We keep hearing more and more OpenStack arrangements lingering in the background of our customer’s overall go forward strategy. I think to myself: who can blame them? The allure of OpenStack (aside from being free….) revolves much around a modular approach to project development and open source community coming together for the common goal of saving the world from expensive licensing costs and vendor lock in. It’s a great pie in the sky that offers the innovators of the virtualization age the opportunity to create a truly flexible Infrastructure-as-a-Service (IaaS) platform.
But with all of the pearly white beaches that OpenStack offers, it seems that a number of our customers toying with the platform haven’t fully plunged into an enterprise infrastructure powered solely by OpenStack just yet.
I guess the old adage remains: if you have money, you buy VMWare… If you have time and people, you should build on OpenStack, right? Let’s take a look at why this is a common thought process.

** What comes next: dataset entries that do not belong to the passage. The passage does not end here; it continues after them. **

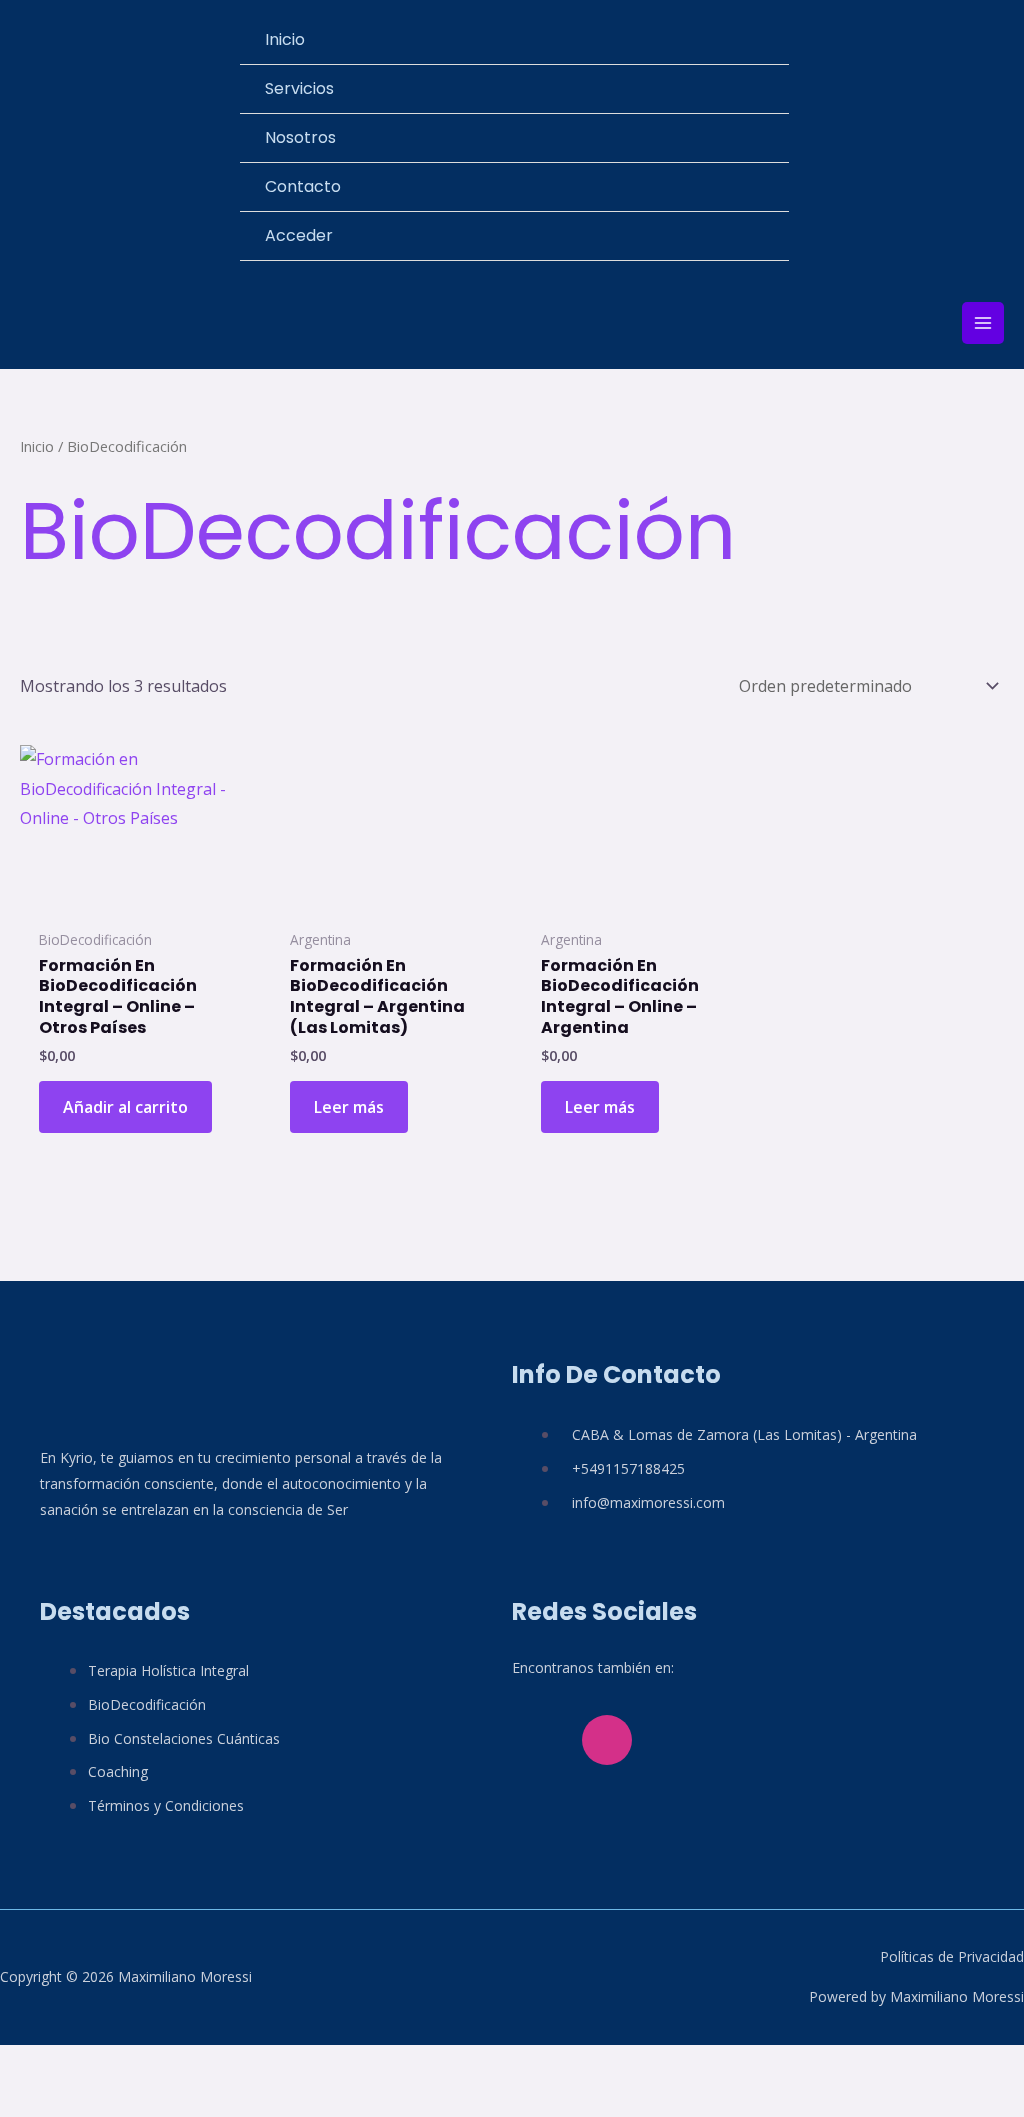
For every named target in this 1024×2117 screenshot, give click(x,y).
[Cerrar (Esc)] (180, 2065)
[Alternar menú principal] (983, 323)
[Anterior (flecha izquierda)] (24, 2101)
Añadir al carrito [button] (125, 1107)
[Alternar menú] (763, 89)
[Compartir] (128, 2065)
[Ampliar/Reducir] (24, 2065)
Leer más (349, 1107)
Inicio (37, 446)
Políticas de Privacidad (952, 1956)
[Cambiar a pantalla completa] (76, 2065)
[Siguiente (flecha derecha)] (76, 2101)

The Challenge of Manageability in OpenStack
The challenge is that the latter implementation introduces manageability concerns associated with moving OpenStack into production. Things like fear of underdeveloped instrumentation, quality of service violations, user error, organizational adoption, and questionable vendor support all come into play. I have personally been chewing on one specific use-case that I believe organizations will inevitably need to master in order to accelerate OpenStack’s adoption: Intelligently deploying and live migrating workloads within an OpenStack environment.
We all know that vMotion capability remains the lynch pin of our flexibility and agility on platforms like VMware, but accomplishing its equivalent for live migration on OpenStack will be a very different animal. With our hopes of flexibility and elasticity on OpenStack, the inability to manage this animal intelligently will inevitably make or break the success of a full IaaS implementation.
Let’s work through some of the challenges associated with meeting workload demands in OpenStack through initial and ongoing placement. For now let’s assume that I am using an OpenStack/KVM environment with NFS Shared Storage for live migration and I have already configured my NFS server in the controller node and mounted NFS to all the other compute nodes for fully shared storage.
Let’s also assume that I have followed the appropriate steps for Nova scheduler to pick up my instance requests and launch new images into the environment for initial deployment. Nova-compute acts as the brain responsible for executing changes. These may include provisioning and managing workloads in real time, while Nova-scheduler is responsible for querying instance requests and determines which compute node the instance should be deployed to. Instrumentation and logging of the activity is happening in Ceilometer, which gathers performance and monitoring metrics for the purpose of presenting this information to a user or administrator.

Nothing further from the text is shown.